Pertanyaan untuk dijawab |
[a] Dalam tulisan tentang rasisme lokal, kalimat singkat apa yang diucapkan pewawancara kepada Amir setelah ia menyebutkan asal sukunya?
[b] Lanjutkan tulisan tentang rasisme lokal mulai dari titik akhirnya.

BREAKING NEWS

Ketika Warna Kulit Menjadi Batas Kemajuan: Luka Rasisme di Tanah Sendiri


Oleh: Rahmat Nur, ST ASN asal Bireuen, Kota Juang, Aceh, sekaligus mahasiswa (Tugas Belajar) program magister di STIE Bina Karya, Kota Tebing Tinggi, Sumatera Utara.

Jelajahisumut.com, Disebuah sudut kota kecil di Sumatera, seorang pemuda bernama Amir datang melamar kerja di sebuah perusahaan lokal. Ia membawa ijazah yang baik, pengalaman yang cukup, dan semangat untuk berkontribusi bagi daerahnya. Tapi saat ia menyebutkan asal sukunya, wajah pewawancara berubah datar. Senyum ramah menghilang, diganti dengan kalimat singkat: “Kami akan hubungi nanti.” Hari berganti minggu, dan telepon itu tak pernah datang.

Kisah Amir bukan satu-satunya. Ia mewakili ratusan, bahkan ribuan anak muda yang merasa terhenti bukan karena kurang kemampuan, tetapi karena prasangka. Di tanah yang katanya menjunjung persaudaraan, masih ada dinding tak kasat mata bernama rasisme lokal.

Luka yang Dianggap Biasa, Rasisme di negeri ini sering tidak tampak kasar. Ia bersembunyi di balik candaan tentang suku, logat yang ditertawakan, atau perlakuan berbeda di meja pelayanan publik. Kadang kita menertawakannya bersama, tanpa sadar sedang menertawakan luka saudara sendiri.
Padahal, setiap kali seseorang dijauhkan dari kesempatan karena asal-usulnya, daerah itu kehilangan satu potensi untuk maju.

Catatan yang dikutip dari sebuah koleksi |
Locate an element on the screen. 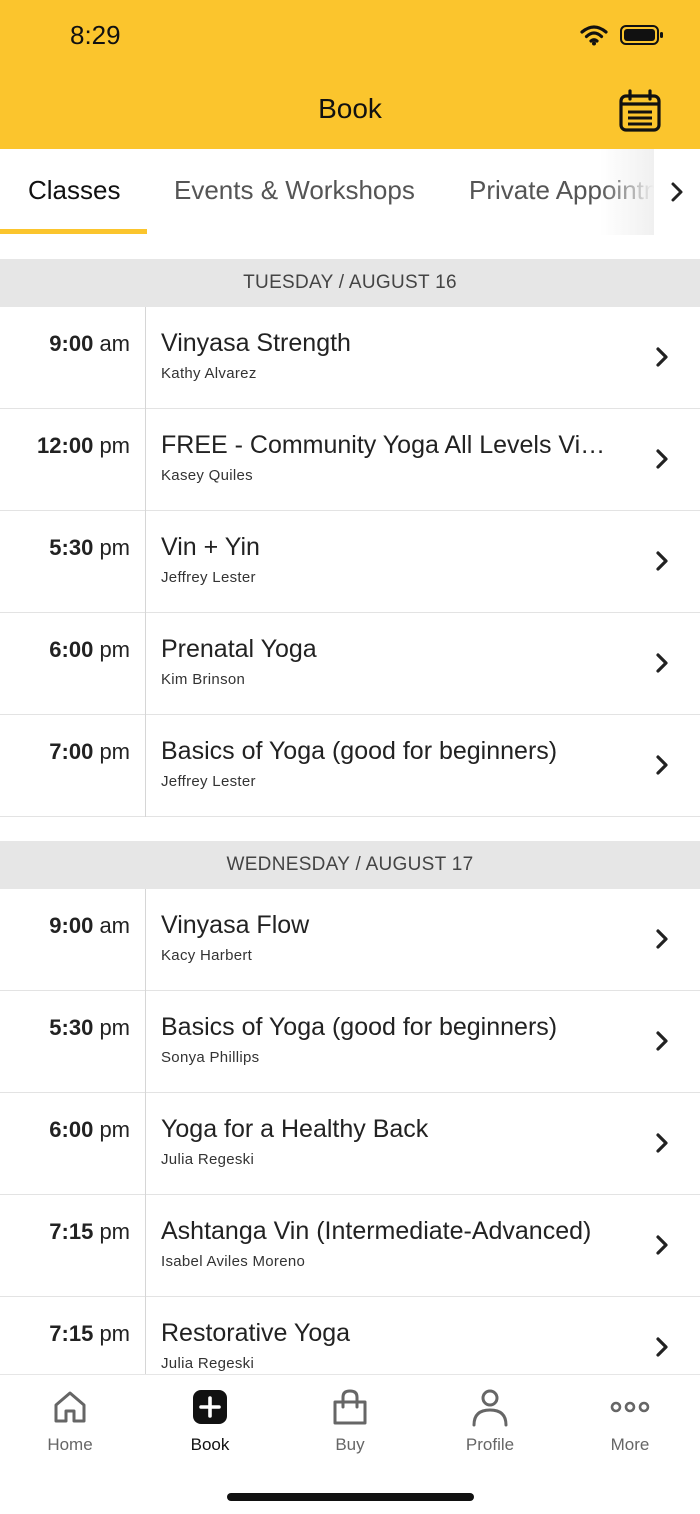 This screenshot has width=700, height=1514. class-time: 12:00 pm is located at coordinates (84, 446).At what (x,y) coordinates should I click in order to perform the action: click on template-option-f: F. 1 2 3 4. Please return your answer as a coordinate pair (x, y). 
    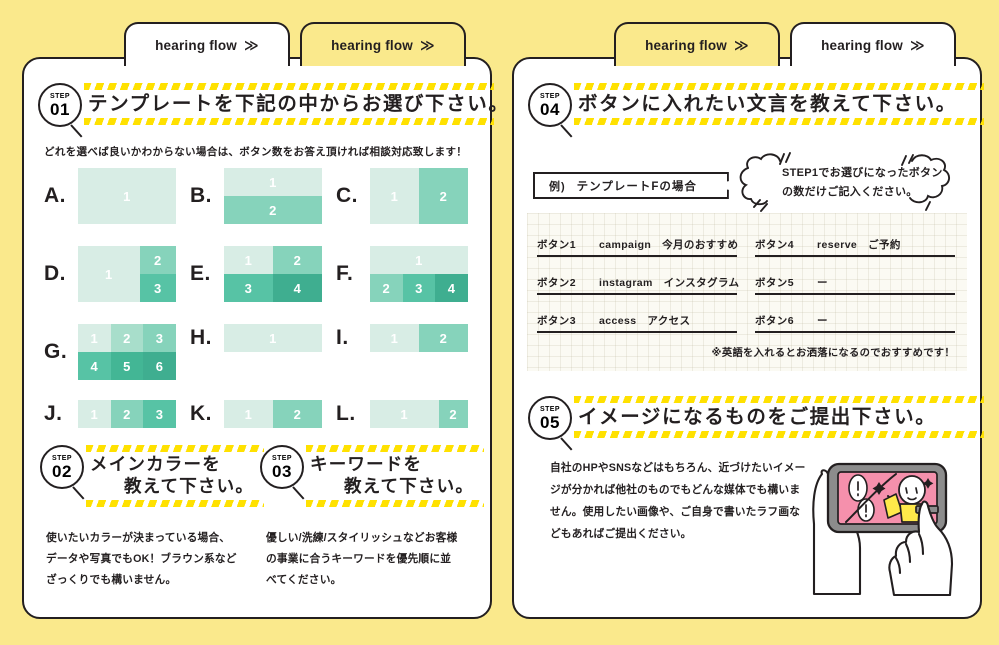
    Looking at the image, I should click on (402, 274).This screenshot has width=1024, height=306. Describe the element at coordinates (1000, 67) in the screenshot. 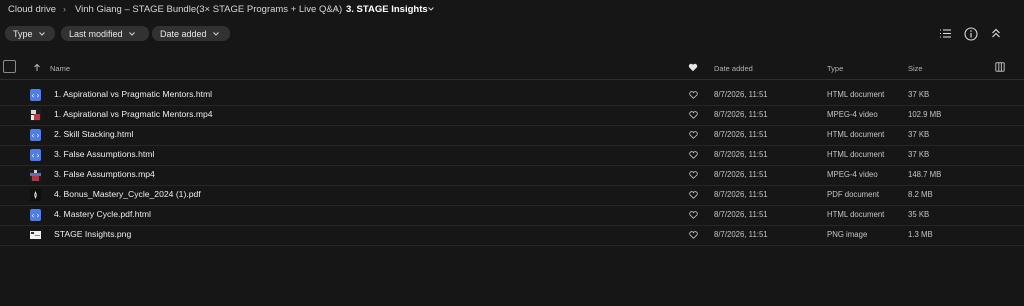

I see `column-settings-icon` at that location. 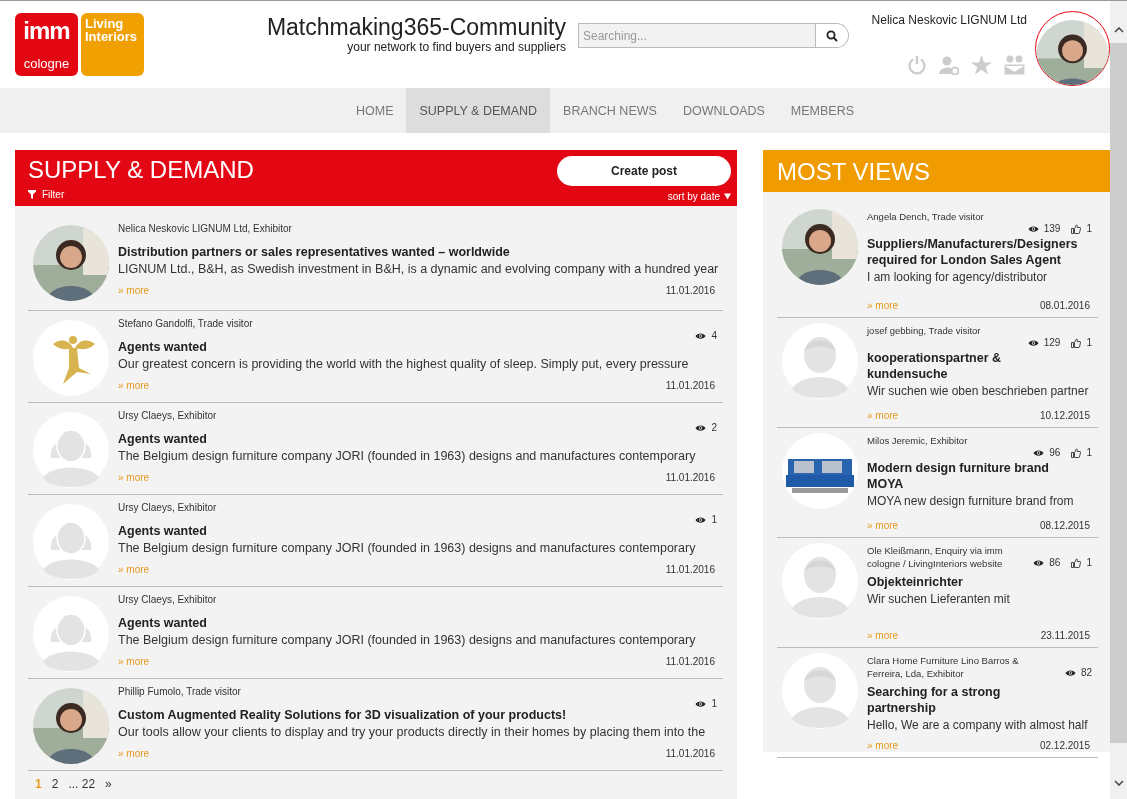 I want to click on post-title: Suppliers/Manufacturers/Designers required for London Sales Agent, so click(x=982, y=252).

Jawaban tiap tugas |
[a] "Kami akan hubungi nanti."

[b]
Ketika sebagian warga merasa menjadi tamu di tanah sendiri, kepercayaan perlahan retak. Masyarakat menjadi terbagi, bukan karena perbedaan visi, tapi karena perbedaan identitas yang seharusnya menjadi kekayaan bersama.

Rasisme menghambat kemajuan daerah, tidak ada daerah yang bisa maju bila sebagian warganya tertinggal karena diskriminasi. Kemajuan membutuhkan keterbukaan, kolaborasi, dan kepercayaan.
Namun rasisme meracuni semua itu.

Anak muda yang seharusnya berinovasi, memilih pergi ke kota lain. Para pekerja berbakat menahan diri untuk berbicara karena takut dianggap “bukan dari golongan kita.” Dan pemimpin daerah kehilangan kesempatan melihat keberagaman sebagai sumber kekuatan.

Rasisme adalah racun halus yang mematikan perlahan bukan dengan menghancurkan dari luar, tetapi dengan mengikis semangat dari dalam.

Nilai Agama: Kesetaraan adalah Iman, Islam, dan semua agama yang hidup di negeri ini, telah menegaskan bahwa manusia diciptakan berbeda agar saling mengenal, bukan saling menindas.

“Wahai manusia, sesungguhnya Kami menciptakan kamu dari seorang laki-laki dan seorang perempuan, dan menjadikan kamu berbangsa-bangsa dan bersuku-suku agar kamu saling mengenal. Sesungguhnya yang paling mulia di antara kamu di sisi Allah ialah orang yang paling bertakwa.”
(QS. Al-Hujurat: 13)

Ayat ini sederhana tapi mendalam: ukuran kemuliaan bukan warna kulit, bukan logat, bukan marga, tetapi ketakwaan dan kebaikan hati. Kemajuan sejati sebuah daerah bukan hanya diukur dari gedung tinggi atau jalan mulus, tetapi dari akhlak warganya yang memuliakan sesama.

Membangun Tanah yang Menyembuhkan, Kita bisa memulai perubahan kecil hari ini dengan tidak menilai seseorang dari nama belakangnya, dengan menghargai logat yang berbeda, dengan berhenti menyebarkan candaan yang menyinggung asal-usul orang lain. Sebab dari langkah kecil itulah rasa saling percaya tumbuh, dan daerah kita menemukan jalan menuju kemajuan yang sejati.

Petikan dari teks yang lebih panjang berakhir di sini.